SpVg Aurich is a German football club from the city of Aurich, Lower Saxony.

==History==
The club was founded on 14 July 1911 as the descendant of the city's first football club, Fußballvereinigung Aurich, established in 1909. In 1938, the club was merged with Mannerturnverein 1862 Aurich to create Turn- und Sport Aurich von 1862. The union lasted until 13 May 1951 when the two clubs went their separate ways.

Playing as TuS Aurich the club was part of the Gauliga Oldenburg-Friesland (I) in 1943–44 where they finished their campaign in fifth place.

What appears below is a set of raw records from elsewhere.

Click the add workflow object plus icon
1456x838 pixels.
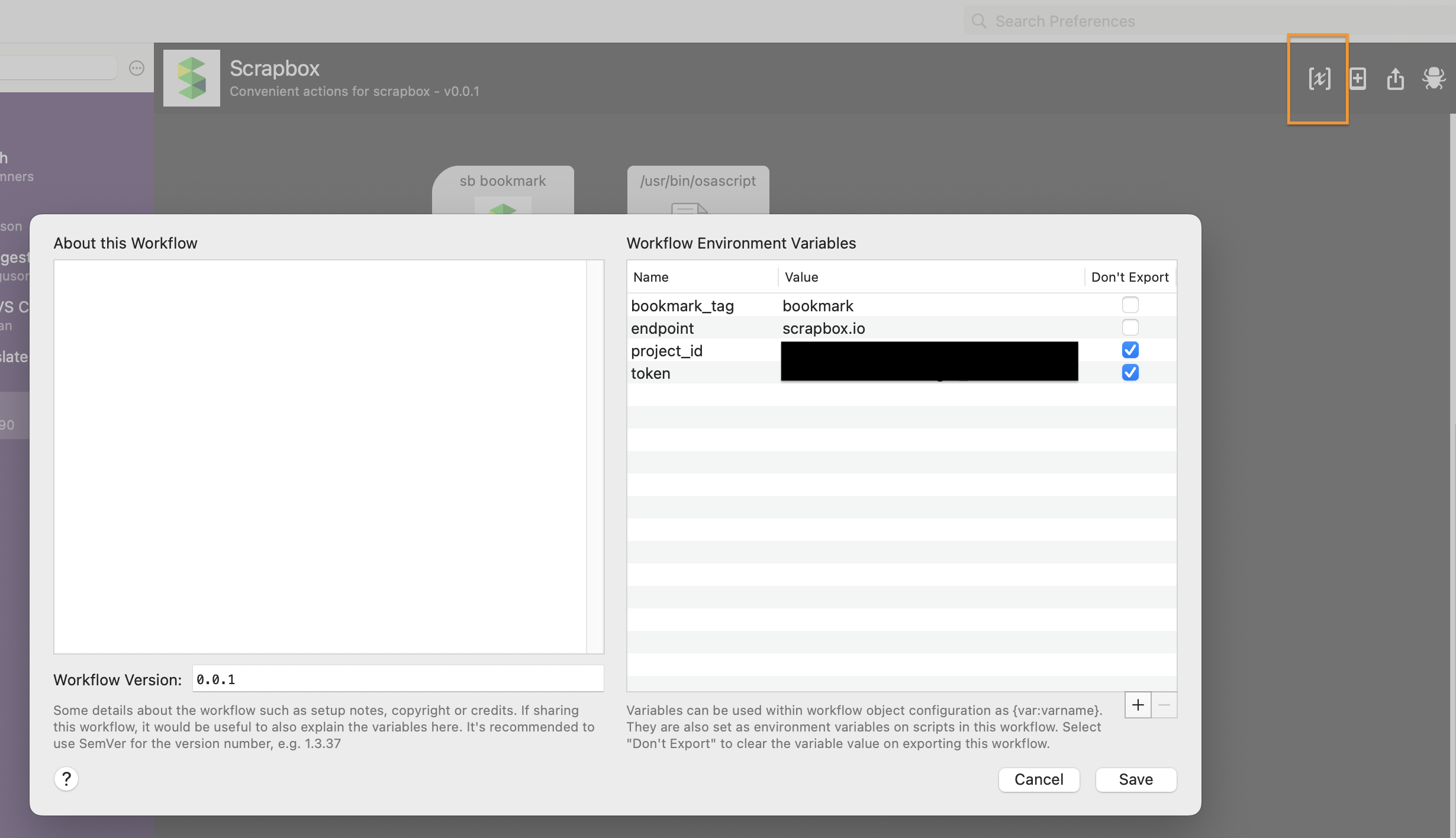click(x=1358, y=79)
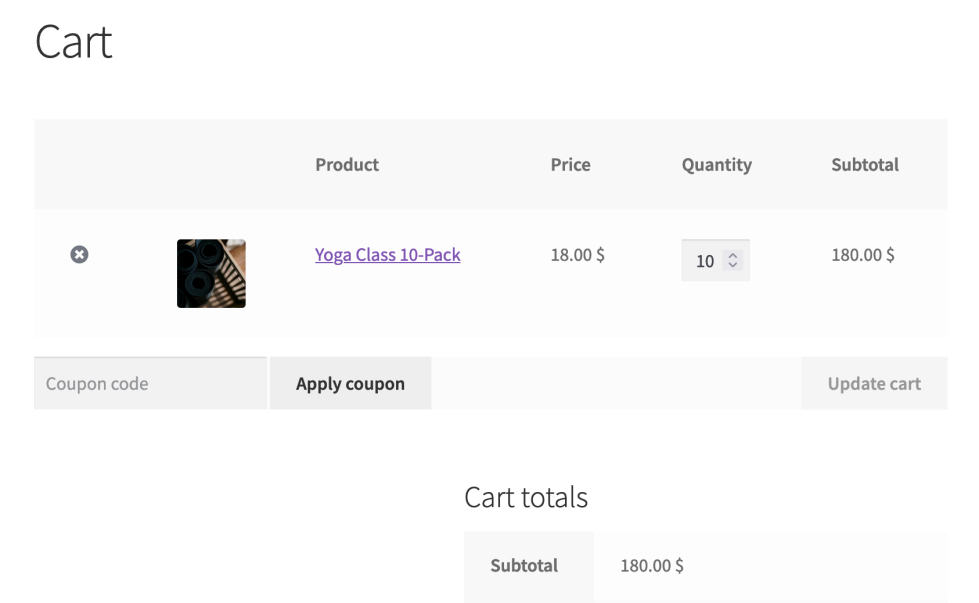Screen dimensions: 979x603
Task: Remove Yoga Class 10-Pack from cart
Action: pos(79,255)
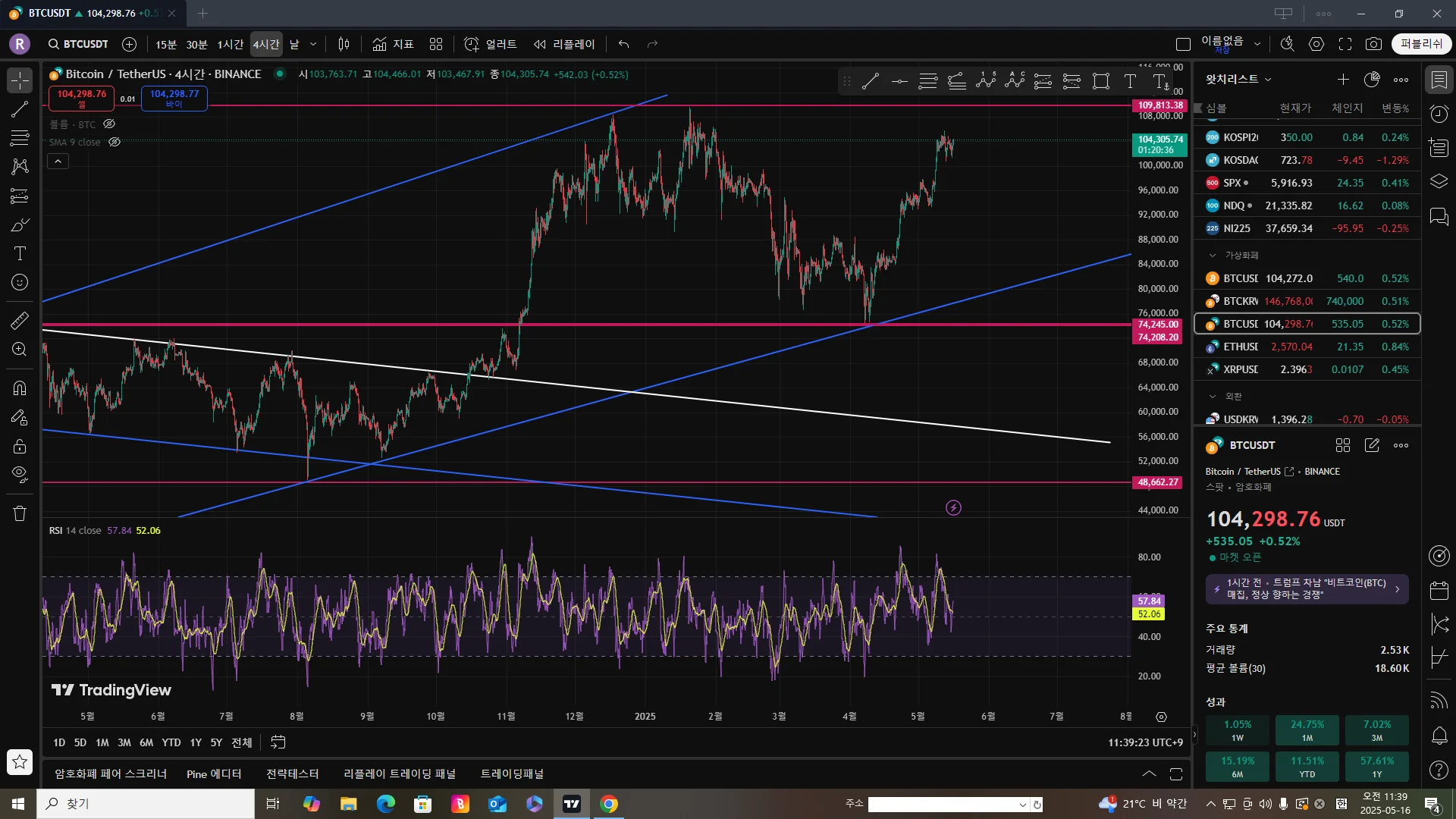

The club played just three matches in the war-shortened 1944–45 season.

After the breakup of TuS in 1951, SpVg advanced to the Oberliga Niedersachsen/Bremen in 1994 where earned a series of lower table finishes over the course of three seasons. The club was relegated after a 14th-place result in 1996–97. By the early to middle 2000s SpVg played in Landesliga (V) and the Bezirksliga (VI) until a 2007 championship there put it back in the Landesliga, which became sixth tier the next year. By 2012 it reached the Kreisliga Aurich/Wittmund (VIII) after two consecutive relegation places two seasons before, but went back to the Bezirksliga Wesewr Ems by winning its district championship.